**Task prompt**
Extract the full set of records, then give each one again exactly.

**Material for the task**
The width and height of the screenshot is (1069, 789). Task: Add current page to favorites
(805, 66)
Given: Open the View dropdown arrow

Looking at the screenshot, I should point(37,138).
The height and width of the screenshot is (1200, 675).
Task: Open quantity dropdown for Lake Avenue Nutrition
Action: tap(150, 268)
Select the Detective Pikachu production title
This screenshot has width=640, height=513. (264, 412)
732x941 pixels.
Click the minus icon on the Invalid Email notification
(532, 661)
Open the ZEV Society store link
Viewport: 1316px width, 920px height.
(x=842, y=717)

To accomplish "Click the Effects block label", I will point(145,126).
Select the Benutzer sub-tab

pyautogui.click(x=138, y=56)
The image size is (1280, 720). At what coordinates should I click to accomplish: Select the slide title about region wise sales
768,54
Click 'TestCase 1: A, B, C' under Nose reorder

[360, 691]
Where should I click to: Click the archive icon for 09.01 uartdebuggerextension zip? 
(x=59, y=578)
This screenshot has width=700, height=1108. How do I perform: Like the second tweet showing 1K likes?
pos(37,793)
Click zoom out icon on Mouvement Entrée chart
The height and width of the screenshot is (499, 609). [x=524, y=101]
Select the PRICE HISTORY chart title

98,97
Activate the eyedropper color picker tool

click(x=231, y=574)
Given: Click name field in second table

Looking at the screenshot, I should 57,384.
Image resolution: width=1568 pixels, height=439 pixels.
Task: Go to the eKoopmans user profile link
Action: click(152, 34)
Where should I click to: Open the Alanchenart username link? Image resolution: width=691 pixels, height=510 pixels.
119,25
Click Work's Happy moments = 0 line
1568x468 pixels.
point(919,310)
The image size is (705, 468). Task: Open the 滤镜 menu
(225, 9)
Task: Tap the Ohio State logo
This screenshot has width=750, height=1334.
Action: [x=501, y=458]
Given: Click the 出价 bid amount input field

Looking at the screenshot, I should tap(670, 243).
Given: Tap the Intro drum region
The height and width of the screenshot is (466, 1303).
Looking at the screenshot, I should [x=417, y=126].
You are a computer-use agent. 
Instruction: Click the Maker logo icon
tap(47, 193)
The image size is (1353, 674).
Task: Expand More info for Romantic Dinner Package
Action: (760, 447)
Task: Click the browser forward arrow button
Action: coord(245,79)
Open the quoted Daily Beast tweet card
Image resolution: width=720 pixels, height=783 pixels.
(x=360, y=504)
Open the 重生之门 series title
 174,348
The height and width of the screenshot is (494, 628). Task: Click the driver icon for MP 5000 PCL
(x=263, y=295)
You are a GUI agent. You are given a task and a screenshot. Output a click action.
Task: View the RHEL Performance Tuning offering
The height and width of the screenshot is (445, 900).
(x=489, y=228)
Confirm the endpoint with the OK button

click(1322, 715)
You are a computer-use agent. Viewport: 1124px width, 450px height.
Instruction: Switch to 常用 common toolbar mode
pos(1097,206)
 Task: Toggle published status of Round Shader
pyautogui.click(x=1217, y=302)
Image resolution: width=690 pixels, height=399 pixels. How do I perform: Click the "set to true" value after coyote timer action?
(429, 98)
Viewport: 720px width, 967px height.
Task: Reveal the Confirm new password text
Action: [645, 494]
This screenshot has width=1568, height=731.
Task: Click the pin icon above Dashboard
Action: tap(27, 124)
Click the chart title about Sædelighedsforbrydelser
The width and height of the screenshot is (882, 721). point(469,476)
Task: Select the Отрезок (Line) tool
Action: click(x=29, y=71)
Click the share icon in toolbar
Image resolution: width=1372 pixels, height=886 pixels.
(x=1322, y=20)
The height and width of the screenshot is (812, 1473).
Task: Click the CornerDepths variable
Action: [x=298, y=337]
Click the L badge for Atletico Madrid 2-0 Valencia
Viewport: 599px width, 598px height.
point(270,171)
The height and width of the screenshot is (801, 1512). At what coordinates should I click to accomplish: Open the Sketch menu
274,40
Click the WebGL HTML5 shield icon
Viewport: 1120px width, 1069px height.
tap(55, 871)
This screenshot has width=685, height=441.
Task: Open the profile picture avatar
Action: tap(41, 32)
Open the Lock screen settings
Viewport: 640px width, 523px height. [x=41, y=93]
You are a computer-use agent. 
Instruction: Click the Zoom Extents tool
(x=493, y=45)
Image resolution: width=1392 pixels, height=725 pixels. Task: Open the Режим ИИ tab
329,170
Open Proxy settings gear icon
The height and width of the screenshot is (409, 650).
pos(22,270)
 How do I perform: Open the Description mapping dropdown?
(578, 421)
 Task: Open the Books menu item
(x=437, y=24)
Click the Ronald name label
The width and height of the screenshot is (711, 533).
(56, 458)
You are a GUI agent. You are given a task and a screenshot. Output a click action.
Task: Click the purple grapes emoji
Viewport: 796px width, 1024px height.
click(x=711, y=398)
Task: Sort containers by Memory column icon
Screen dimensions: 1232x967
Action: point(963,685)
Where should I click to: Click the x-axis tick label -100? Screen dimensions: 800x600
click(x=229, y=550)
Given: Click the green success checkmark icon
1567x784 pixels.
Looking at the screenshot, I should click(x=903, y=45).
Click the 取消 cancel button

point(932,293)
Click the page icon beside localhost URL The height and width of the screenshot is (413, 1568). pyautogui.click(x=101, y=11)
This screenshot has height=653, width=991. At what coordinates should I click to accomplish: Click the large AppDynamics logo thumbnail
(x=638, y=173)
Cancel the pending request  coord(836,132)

**Response to the task**
The width and height of the screenshot is (1069, 789). Task: Add current page to favorites
(805, 66)
Given: Open the View dropdown arrow

Looking at the screenshot, I should point(37,138).
The height and width of the screenshot is (1200, 675).
Task: Open quantity dropdown for Lake Avenue Nutrition
Action: tap(150, 268)
Select the Detective Pikachu production title
This screenshot has width=640, height=513. (264, 412)
732x941 pixels.
Click the minus icon on the Invalid Email notification
(532, 661)
Open the ZEV Society store link
Viewport: 1316px width, 920px height.
(x=842, y=717)

To accomplish "Click the Effects block label", I will point(145,126).
Select the Benutzer sub-tab

pyautogui.click(x=138, y=56)
The image size is (1280, 720). At what coordinates should I click to accomplish: Select the slide title about region wise sales
768,54
Click 'TestCase 1: A, B, C' under Nose reorder

[360, 691]
Where should I click to: Click the archive icon for 09.01 uartdebuggerextension zip? 
(x=59, y=578)
This screenshot has width=700, height=1108. How do I perform: Like the second tweet showing 1K likes?
pos(37,793)
Click zoom out icon on Mouvement Entrée chart
The height and width of the screenshot is (499, 609). [x=524, y=101]
Select the PRICE HISTORY chart title

98,97
Activate the eyedropper color picker tool

click(x=231, y=574)
Given: Click name field in second table

Looking at the screenshot, I should 57,384.
Image resolution: width=1568 pixels, height=439 pixels.
Task: Go to the eKoopmans user profile link
Action: click(152, 34)
Where should I click to: Open the Alanchenart username link? Image resolution: width=691 pixels, height=510 pixels.
119,25
Click Work's Happy moments = 0 line
1568x468 pixels.
point(919,310)
The image size is (705, 468). Task: Open the 滤镜 menu
(225, 9)
Task: Tap the Ohio State logo
This screenshot has width=750, height=1334.
Action: [x=501, y=458]
Given: Click the 出价 bid amount input field

Looking at the screenshot, I should tap(670, 243).
Given: Tap the Intro drum region
The height and width of the screenshot is (466, 1303).
Looking at the screenshot, I should [x=417, y=126].
You are a computer-use agent. 
Instruction: Click the Maker logo icon
tap(47, 193)
The image size is (1353, 674).
Task: Expand More info for Romantic Dinner Package
Action: (760, 447)
Task: Click the browser forward arrow button
Action: coord(245,79)
Open the quoted Daily Beast tweet card
Image resolution: width=720 pixels, height=783 pixels.
(x=360, y=504)
Open the 重生之门 series title
 174,348
The height and width of the screenshot is (494, 628). Task: Click the driver icon for MP 5000 PCL
(x=263, y=295)
You are a GUI agent. You are given a task and a screenshot. Output a click action.
Task: View the RHEL Performance Tuning offering
The height and width of the screenshot is (445, 900).
(x=489, y=228)
Confirm the endpoint with the OK button

click(1322, 715)
You are a computer-use agent. Viewport: 1124px width, 450px height.
Instruction: Switch to 常用 common toolbar mode
pos(1097,206)
 Task: Toggle published status of Round Shader
pyautogui.click(x=1217, y=302)
Image resolution: width=690 pixels, height=399 pixels. How do I perform: Click the "set to true" value after coyote timer action?
(429, 98)
Viewport: 720px width, 967px height.
Task: Reveal the Confirm new password text
Action: [645, 494]
This screenshot has width=1568, height=731.
Task: Click the pin icon above Dashboard
Action: tap(27, 124)
Click the chart title about Sædelighedsforbrydelser
The width and height of the screenshot is (882, 721). point(469,476)
Task: Select the Отрезок (Line) tool
Action: click(x=29, y=71)
Click the share icon in toolbar
Image resolution: width=1372 pixels, height=886 pixels.
(x=1322, y=20)
The height and width of the screenshot is (812, 1473).
Task: Click the CornerDepths variable
Action: [x=298, y=337]
Click the L badge for Atletico Madrid 2-0 Valencia
Viewport: 599px width, 598px height.
point(270,171)
The height and width of the screenshot is (801, 1512). At what coordinates should I click to accomplish: Open the Sketch menu
274,40
Click the WebGL HTML5 shield icon
Viewport: 1120px width, 1069px height.
tap(55, 871)
This screenshot has width=685, height=441.
Task: Open the profile picture avatar
Action: tap(41, 32)
Open the Lock screen settings
Viewport: 640px width, 523px height. [x=41, y=93]
You are a computer-use agent. 
Instruction: Click the Zoom Extents tool
(x=493, y=45)
Image resolution: width=1392 pixels, height=725 pixels. Task: Open the Режим ИИ tab
329,170
Open Proxy settings gear icon
The height and width of the screenshot is (409, 650).
pos(22,270)
 How do I perform: Open the Description mapping dropdown?
(578, 421)
 Task: Open the Books menu item
(x=437, y=24)
Click the Ronald name label
The width and height of the screenshot is (711, 533).
(56, 458)
You are a GUI agent. You are given a task and a screenshot. Output a click action.
Task: Click the purple grapes emoji
Viewport: 796px width, 1024px height.
click(x=711, y=398)
Task: Sort containers by Memory column icon
Screen dimensions: 1232x967
Action: point(963,685)
Where should I click to: Click the x-axis tick label -100? Screen dimensions: 800x600
click(x=229, y=550)
Given: Click the green success checkmark icon
1567x784 pixels.
Looking at the screenshot, I should click(x=903, y=45).
Click the 取消 cancel button

point(932,293)
Click the page icon beside localhost URL The height and width of the screenshot is (413, 1568). pyautogui.click(x=101, y=11)
This screenshot has height=653, width=991. At what coordinates should I click to accomplish: Click the large AppDynamics logo thumbnail
(x=638, y=173)
Cancel the pending request  coord(836,132)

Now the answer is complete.